Dancing Pixels: Gia T. Presents explore The Frequency of Structure and Flow

Gia Cacalano. Photo by Stacey Drummond, Snickerty Feet Photography
Gia Cacalano. Photo by Stacey Drummond, Snickerty Feet Photography.

By Steve Sucato

Gia Cacalano and troupe return to Wood Street Galleries with the latest Gia T. Presents production, The Frequency of Structure and Flow. The 75-minute work, like 2012’s sold-out Blink, is a collaboration between Cacalano’s international troupe of dancers and musicians and an exhibit at the gallery. The Frequency of Structure and Flow responds to Paris-based technological artist Miguel Chevalier’s digital-media work “The Origin of the World,” part of his exhibition Power Pixels 2013CP critic Robert Raczka described “The Origin of the World” as resembling “an animation of cell division or abstracted rippling water.” The work, which is partially triggered by movement sensors, provides Cacalano’s work with its main theme — that the dancers represent pixels that have somehow escaped from the exhibit.
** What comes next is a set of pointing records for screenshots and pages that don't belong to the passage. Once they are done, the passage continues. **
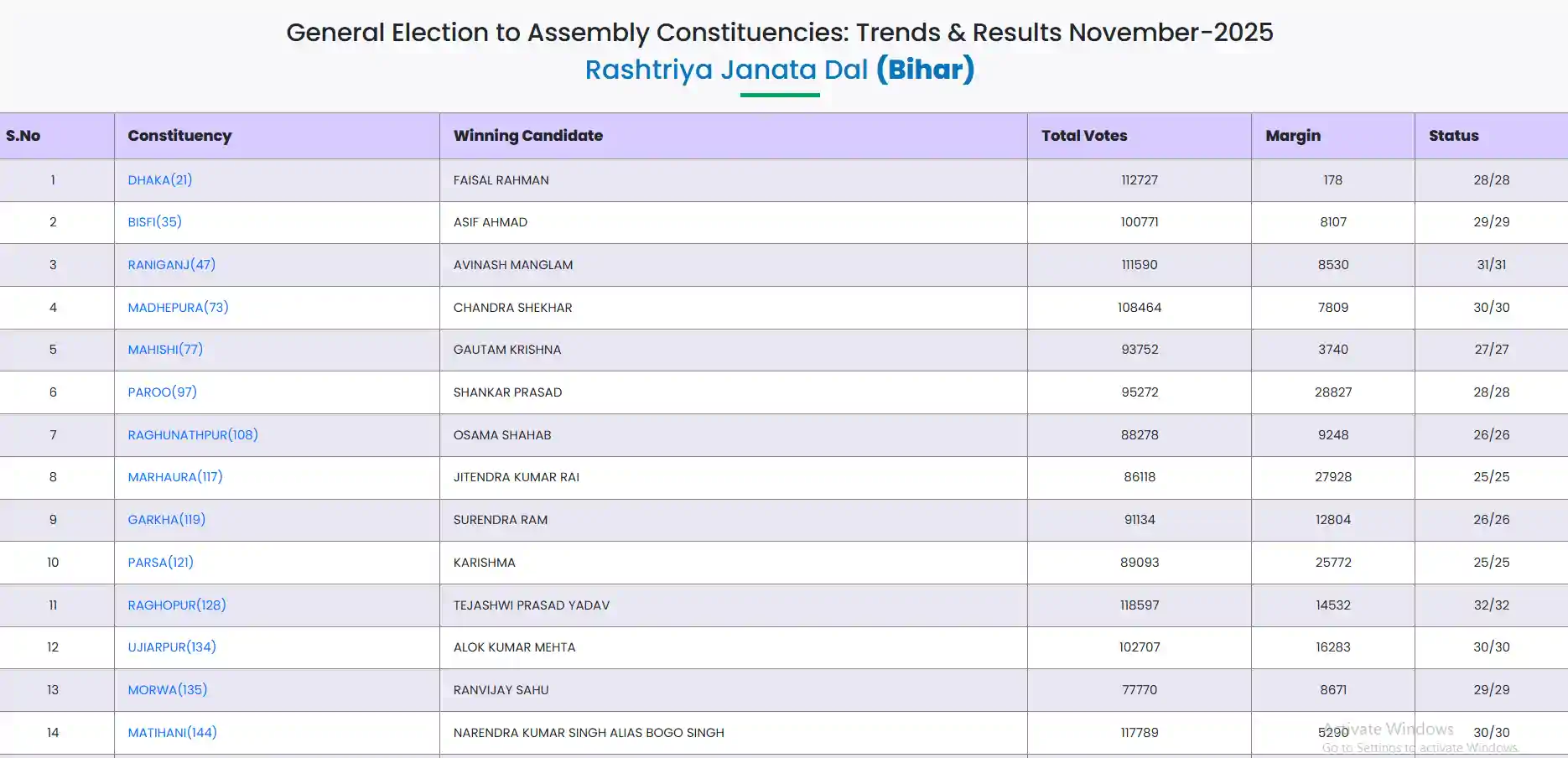Open the MARHAURA(117) link
The width and height of the screenshot is (1568, 758).
(175, 476)
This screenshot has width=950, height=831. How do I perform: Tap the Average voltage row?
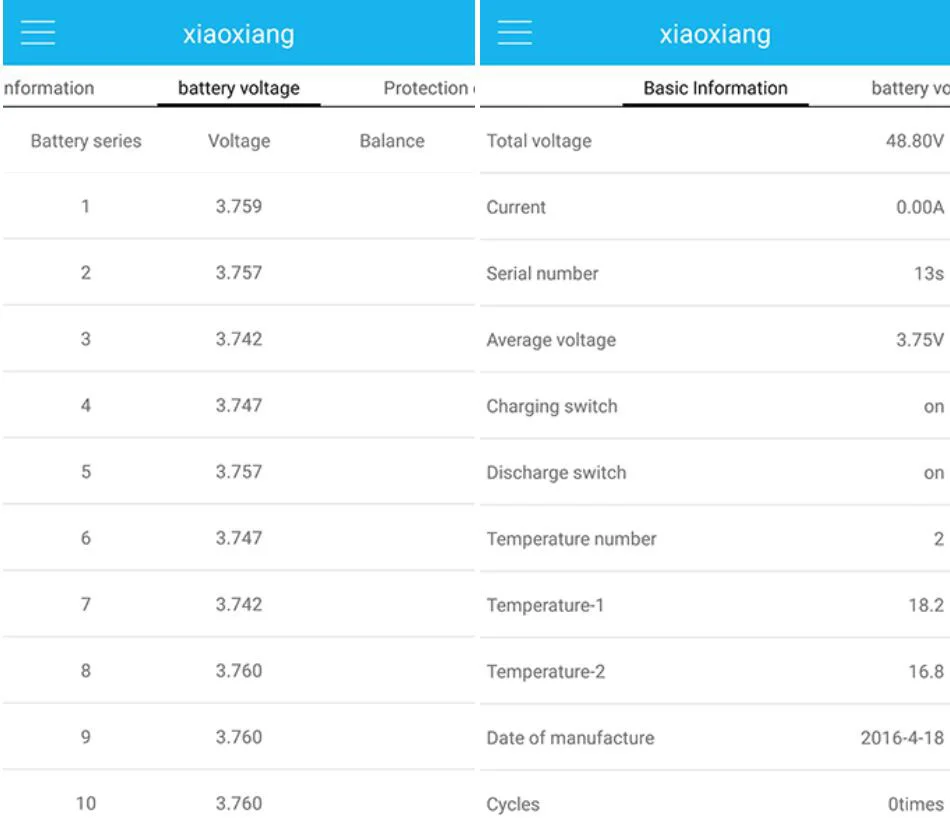pyautogui.click(x=715, y=340)
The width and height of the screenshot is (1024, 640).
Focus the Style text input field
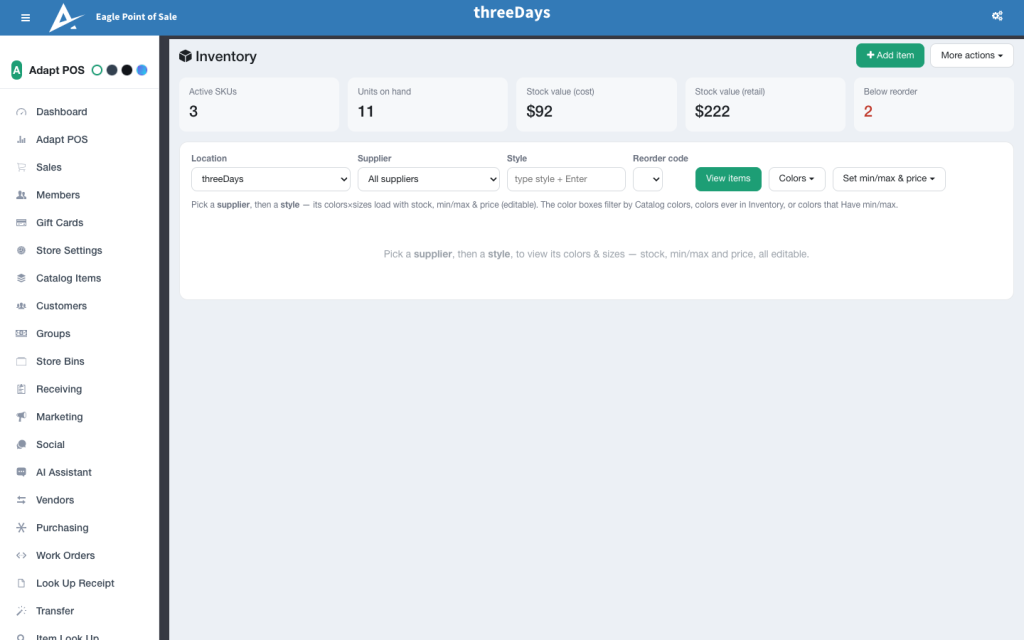(x=566, y=179)
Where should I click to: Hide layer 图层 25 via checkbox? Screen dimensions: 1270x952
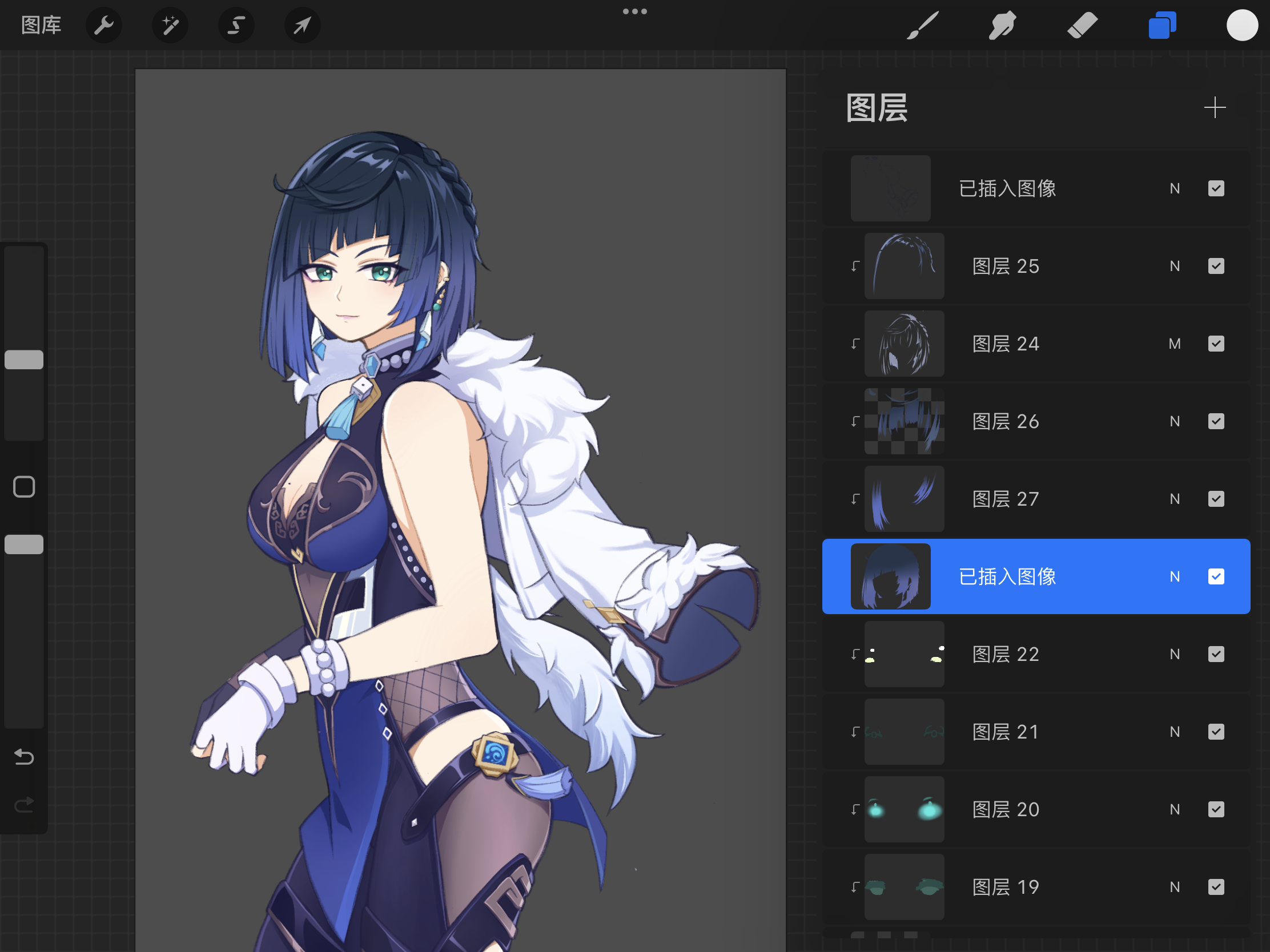pos(1216,267)
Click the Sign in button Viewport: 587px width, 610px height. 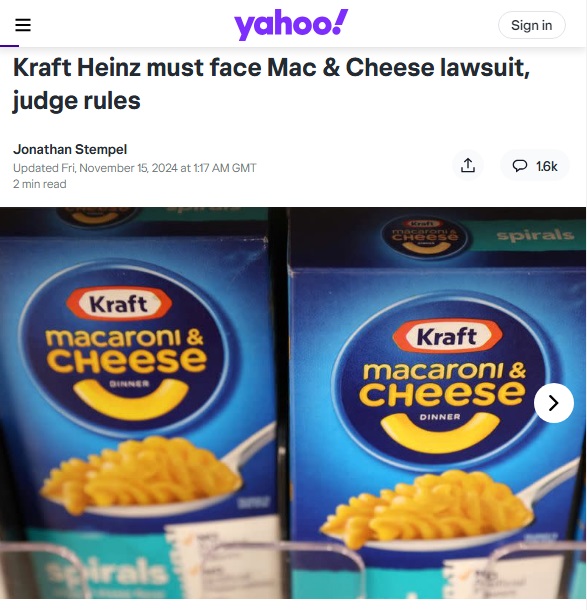[531, 25]
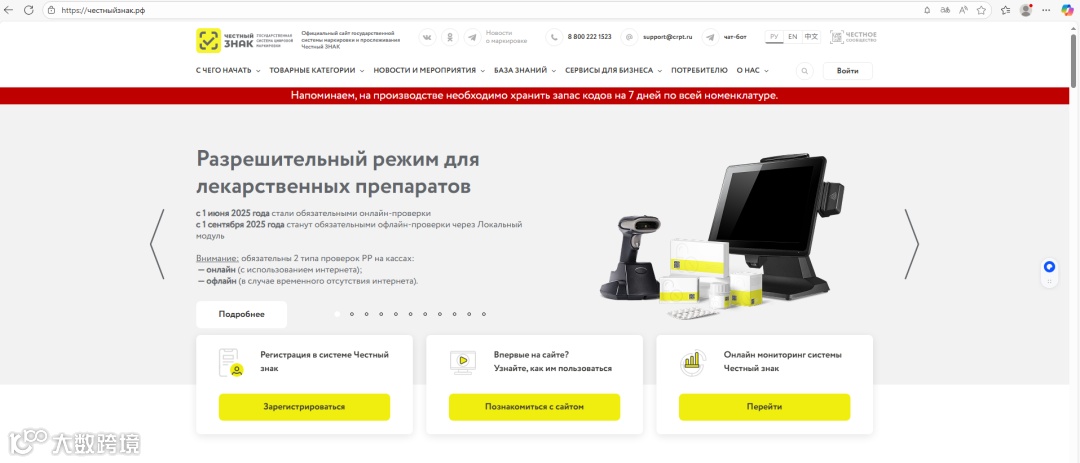Screen dimensions: 1080x463
Task: Switch site language to 中文
Action: (811, 37)
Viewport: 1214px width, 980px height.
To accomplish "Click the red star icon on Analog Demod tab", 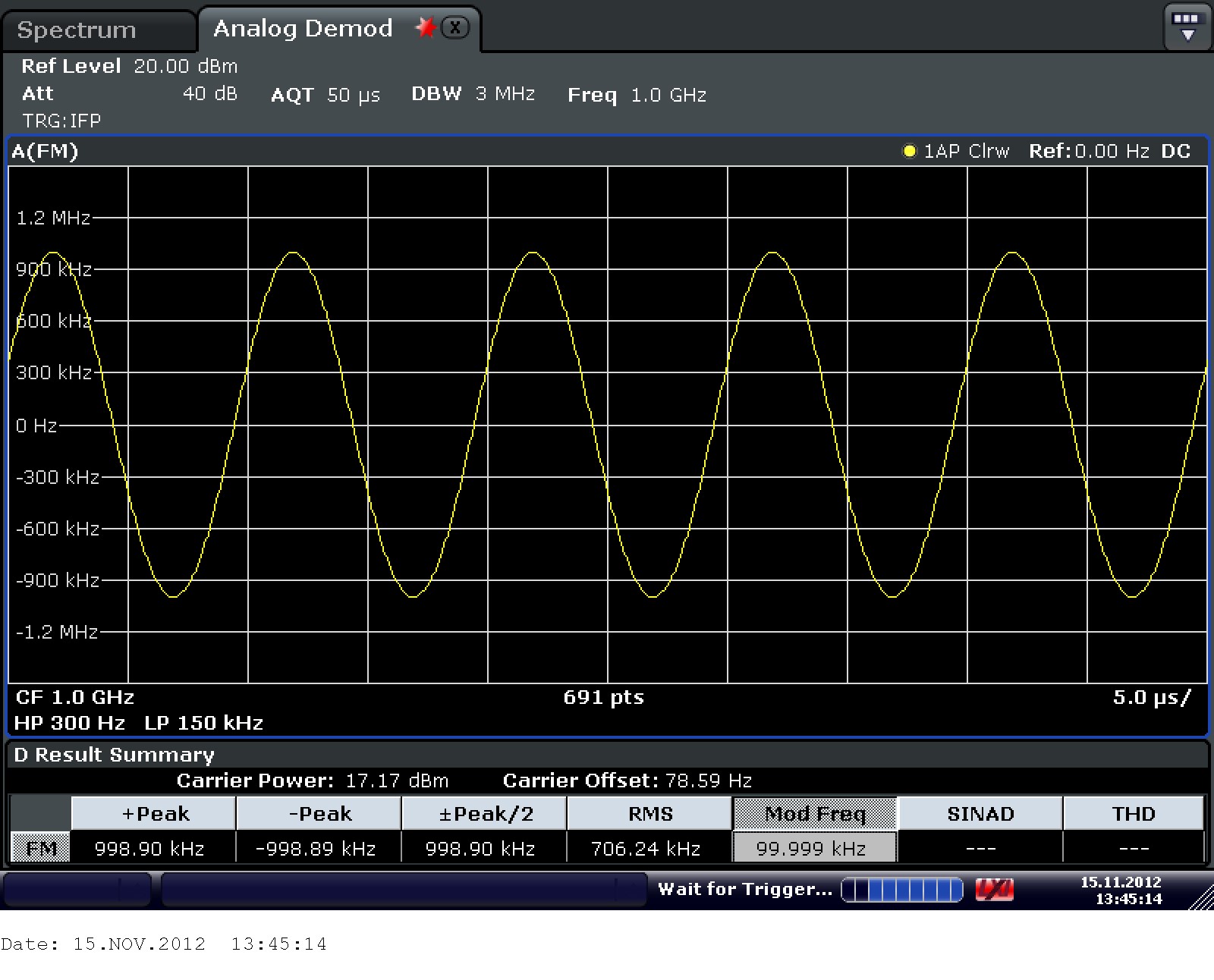I will click(426, 28).
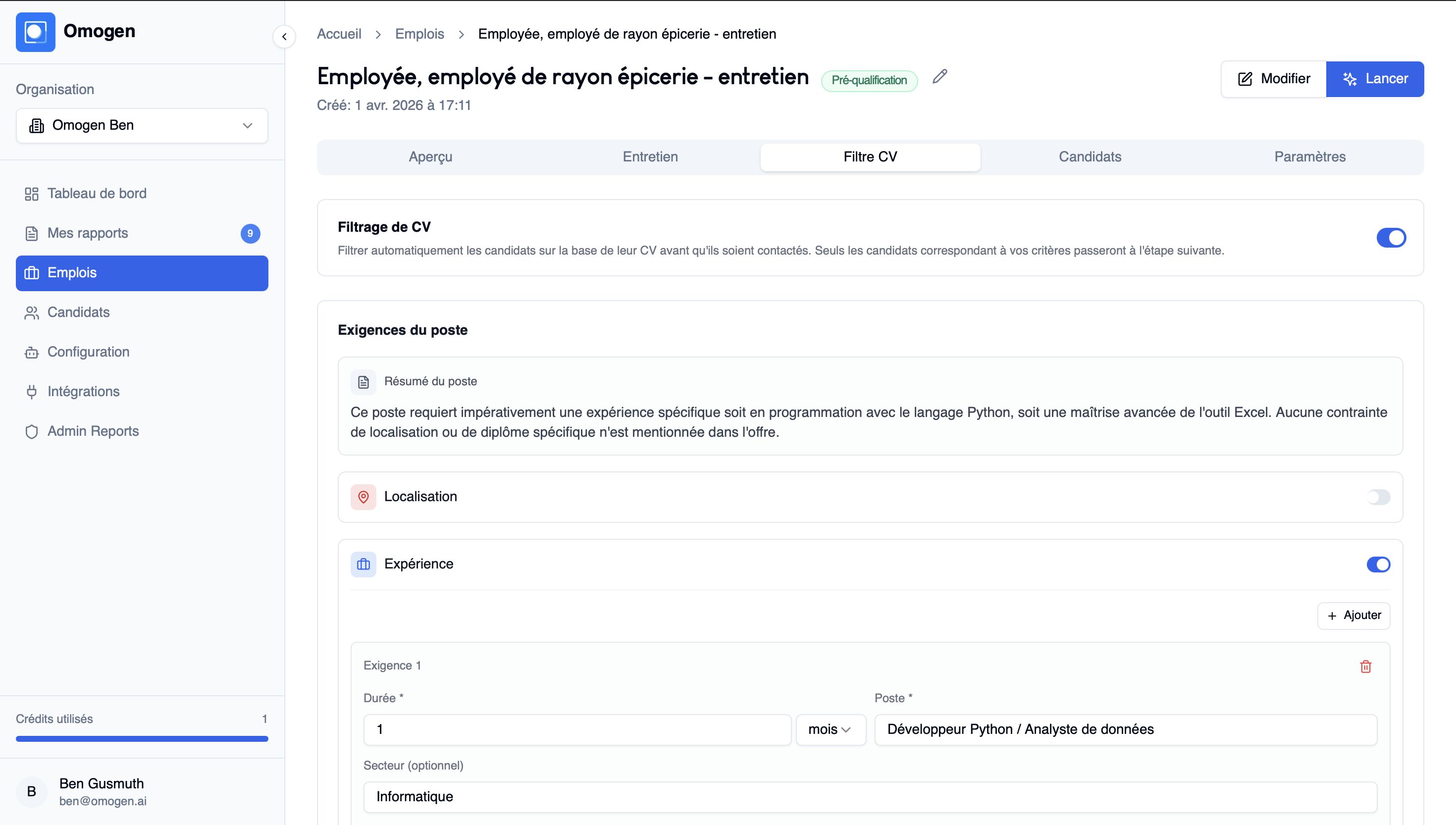Image resolution: width=1456 pixels, height=825 pixels.
Task: Delete Exigence 1 with trash icon
Action: pos(1365,667)
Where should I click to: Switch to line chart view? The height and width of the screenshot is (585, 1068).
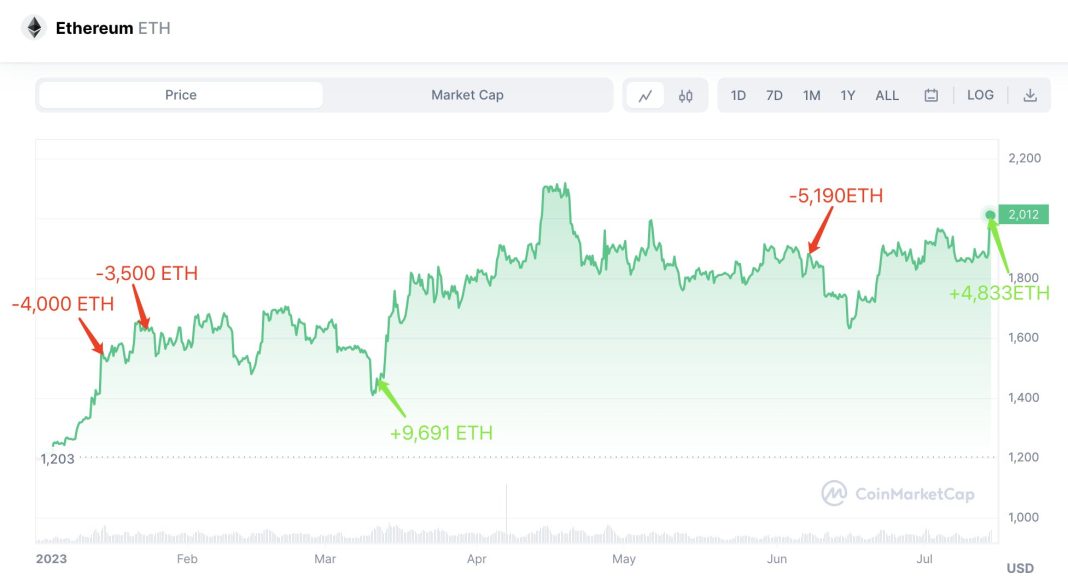(646, 96)
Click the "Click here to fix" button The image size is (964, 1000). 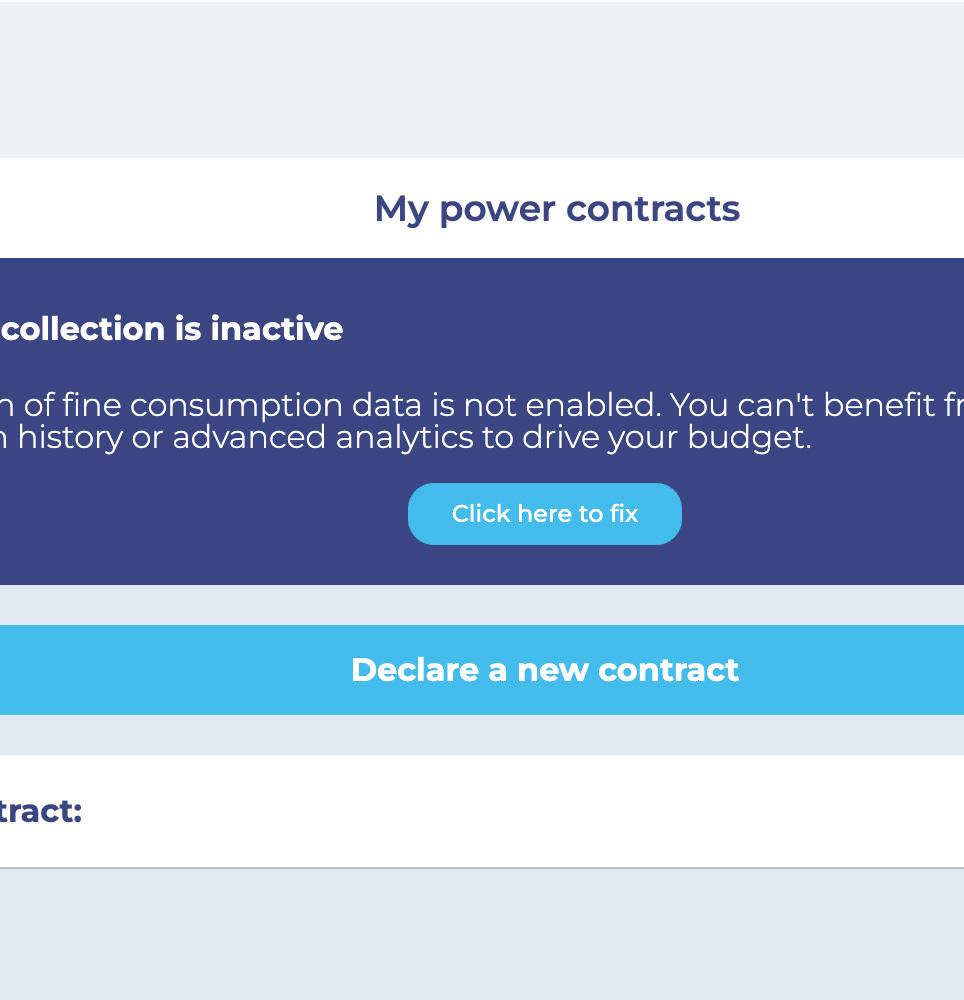tap(544, 514)
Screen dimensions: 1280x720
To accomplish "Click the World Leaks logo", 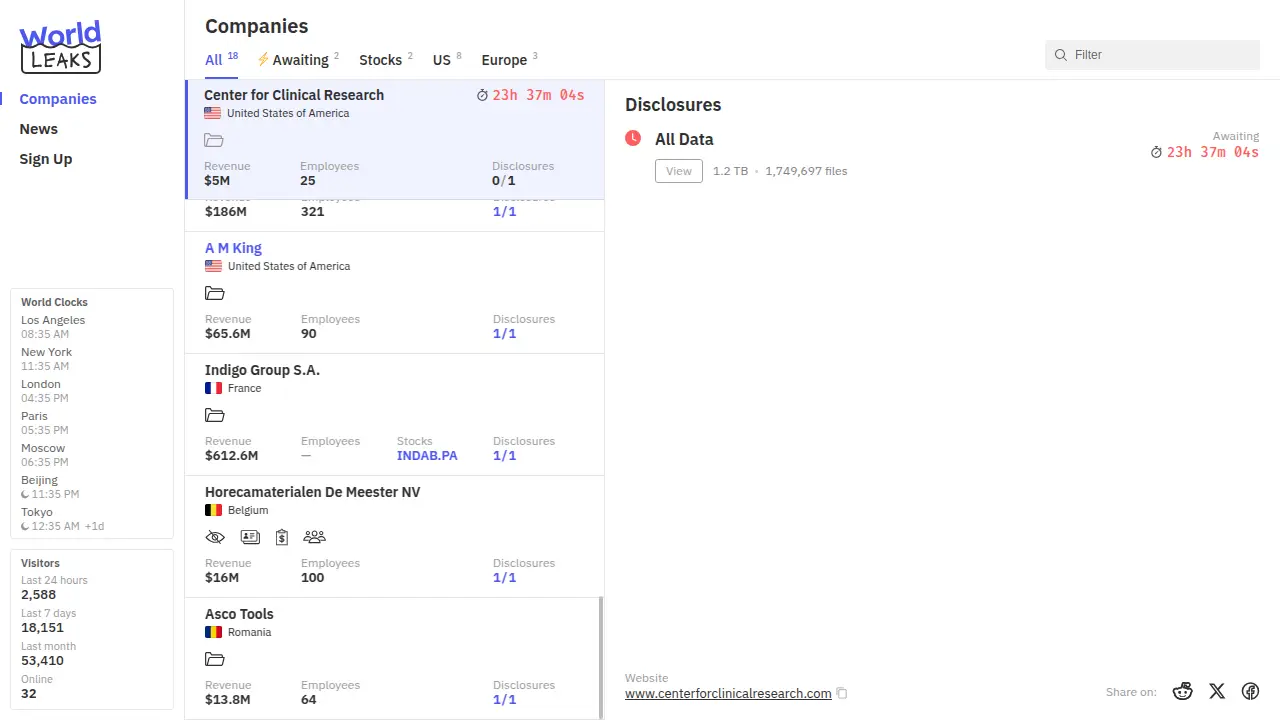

But the work is so visually stimulating that Cacalano and company have had to devise ways to temper their collaboration so as not to overwhelm audiences with too much simultaneous activity. Cacalano says the dancing — which like the music will be improvised — will be performed in mostly solos and duets, and the dancers will be costumed in monochromatic colors that complement the exhibit. Says Cacalano: “Clarity of movement will be our primary focus.”